Posted 20 February 2011 - 02:56 PM

I'm using Windows Vista Home Premium, I downloaded PC Tools free antivrus to see if it would find anything, and it disabled my internet connection and made my system run at a snail's pace overall.

I get errors eveerytime I TRY to visit a site on IE, Firefox, or Chrome.

And I have a browser called RoFox, which is designed for an online game I play but can load other websites, that's the only browser I can browse websites without errors.

So the problem is PC Tools Antivirus (probably)...

And it still says I do have internet access at the taskbar image of my network connection status..

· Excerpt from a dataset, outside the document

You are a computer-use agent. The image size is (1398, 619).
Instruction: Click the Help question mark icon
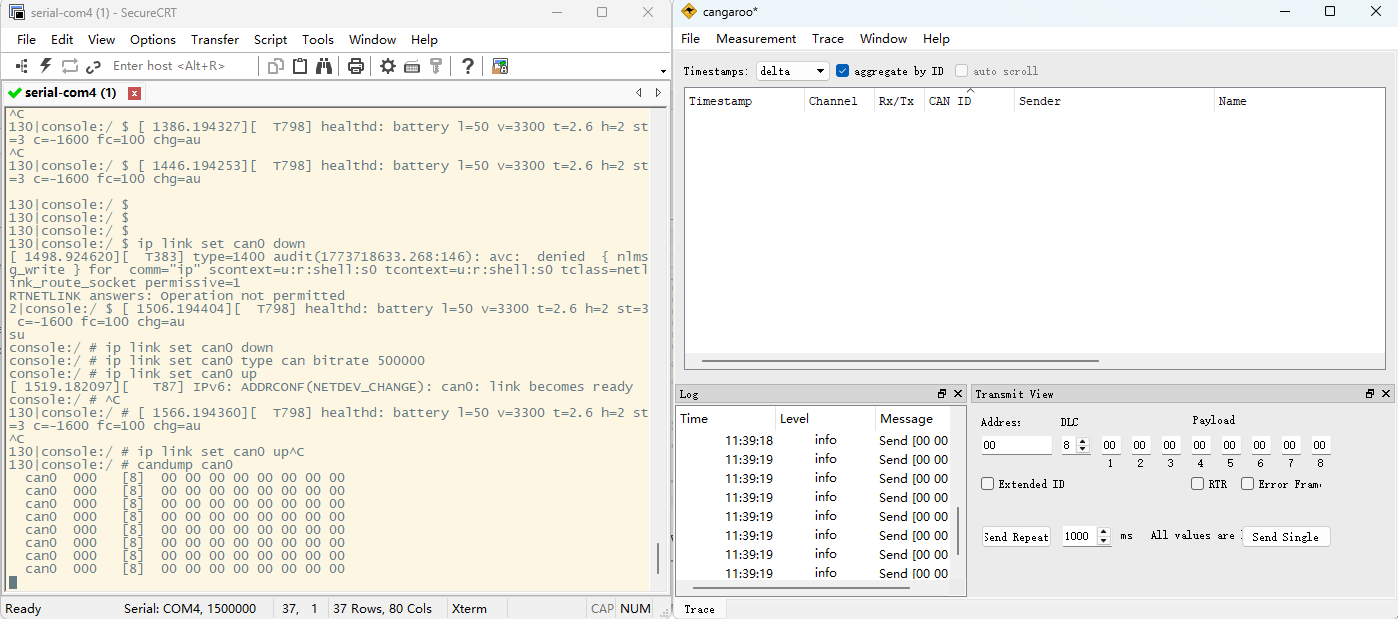click(x=467, y=66)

EDIT: Moved from Vista forum to Am I Infected ~ Hamluis.

Edited by hamluis, 21 February 2011 - 10:38 AM.


BC AdBot (Login to Remove)

 


#2 Allan

Allan

  • BC Advisor
  • 8,553 posts
  • OFFLINE
  •  
  • Gender:Male
  • Location:New Jersey
  • Local time:05:10 PM

Posted 20 February 2011 - 03:02 PM

So up to now you've been running without an av?

#3 buddy215

buddy215

  • BC Advisor
  • 12,903 posts
  • OFFLINE
  •  
  • Gender:Male
  • Location:West Tennessee
  • Local time:04:10 PM

Posted 20 February 2011 - 03:25 PM

Suggest you exit/ shut down the antivirus program. Then uninstall.
After uninstalling, and you still have a problem browsing, do a system restore to the latest date before installing the program.

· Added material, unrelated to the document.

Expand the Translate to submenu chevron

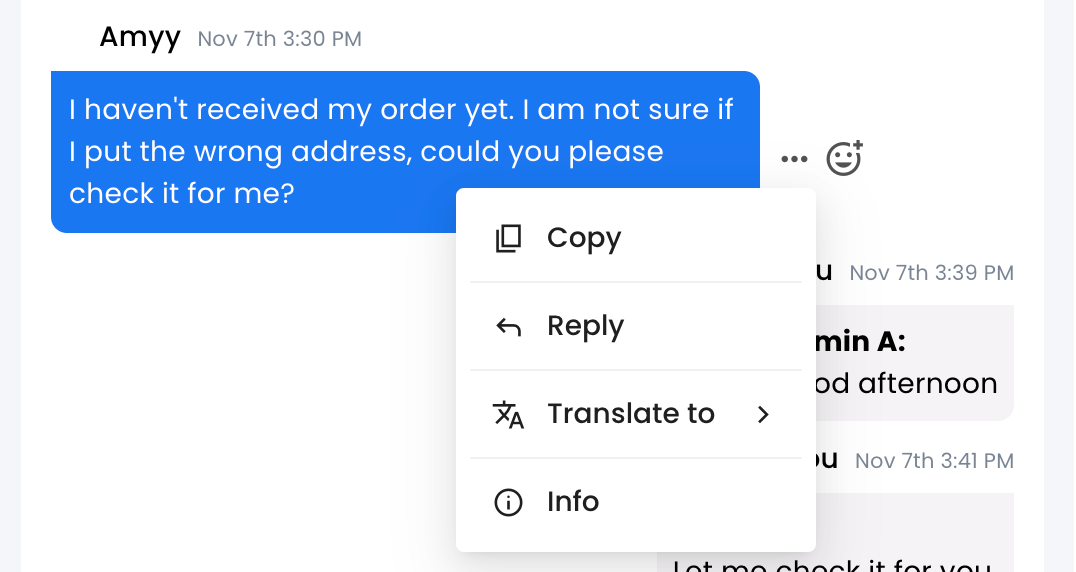764,414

Install MalwareBytes AntiMalware Free. Update. Run a quick scan and allow it to remove whatever it finds.
If you are unable to download or install after downloading then boot into safe mode with networking and try again
to download and install, update. Then allow it to do a quick scan and remove whatever it finds.
Malwarebytes.org

Post the log of the scan if it finds anything.
Back at the main Scanner screen:
  • Click on the Show Results button to see a list of any malware that was found.
  • Make sure that everything is checked, and click Remove Selected.
  • When removal is completed, a log report will open in Notepad.
  • The log is automatically saved and can be viewed by clicking the Logs tab in MBAM.
  • Copy and paste the contents of that report in your next reply and exit MBAM.

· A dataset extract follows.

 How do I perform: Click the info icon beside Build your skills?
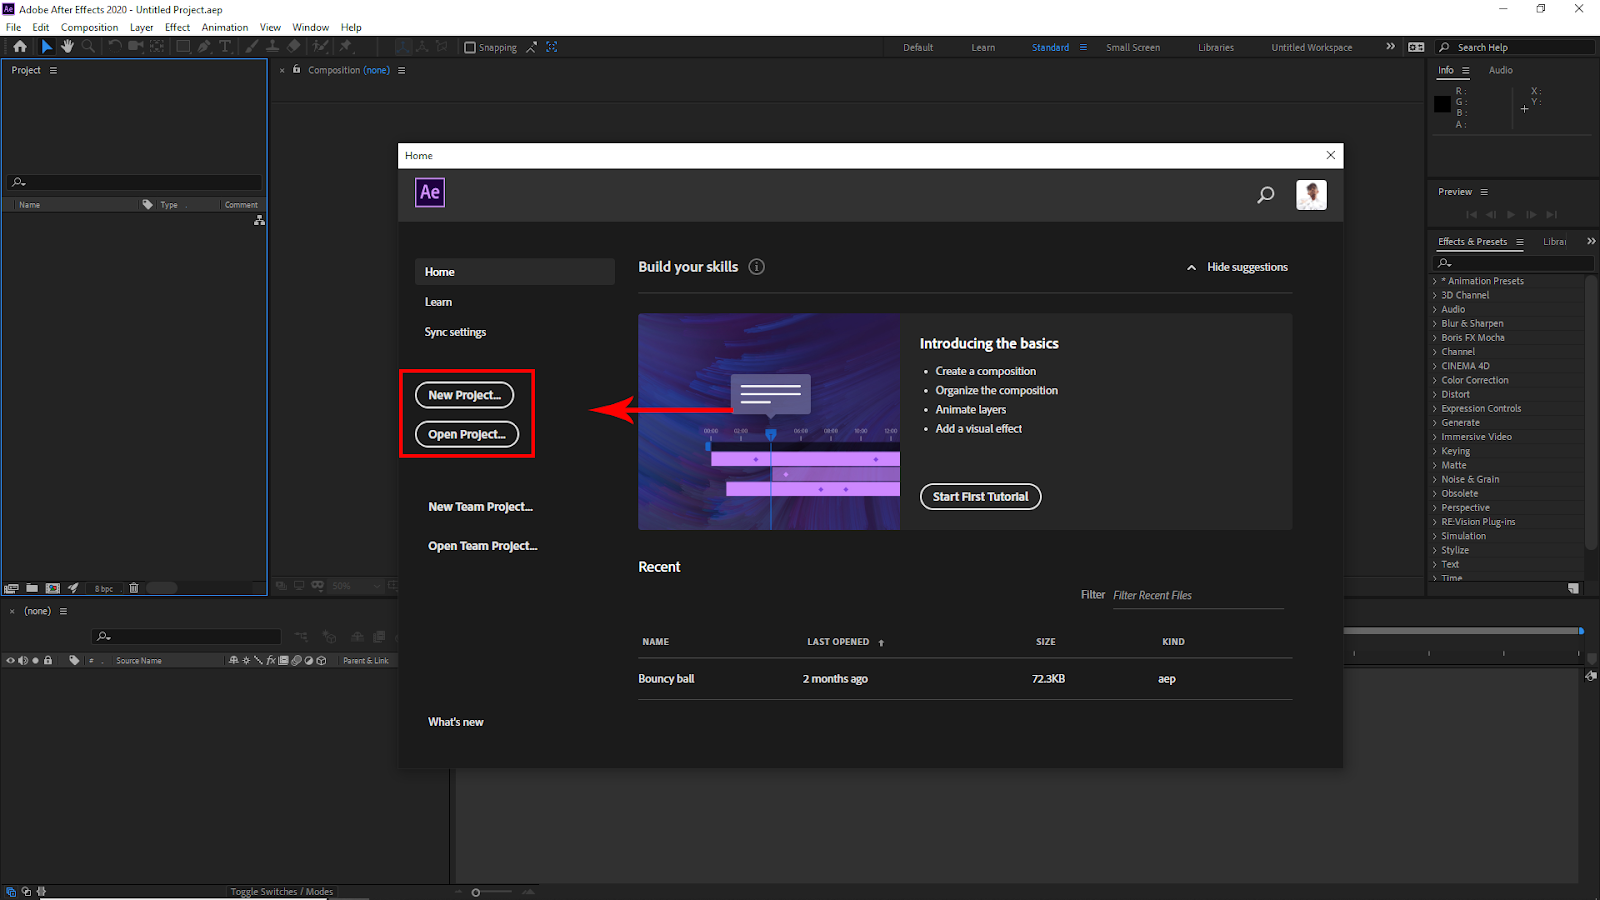click(x=756, y=267)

Edited by buddy215, 20 February 2011 - 03:27 PM.

“Every atom in your body came from a star that exploded and the atoms in your left hand probably came from a different star than your right hand. It really is the most poetic thing I know about physics...you are all stardust.”Lawrence M. Krauss

A 1792 U.S. penny, designed in part by Thomas Jefferson and George Washington, reads “Liberty Parent of Science & Industry.”


#4 ThunderZ

ThunderZ

  • Deactivated
  • 4,454 posts
  • OFFLINE
  •  
  • Gender:Male
  • Local time:04:10 PM

Posted 20 February 2011 - 03:30 PM

@ nitrogeneration Please answer the question by Allan first. No need to do a system restore at this point in time.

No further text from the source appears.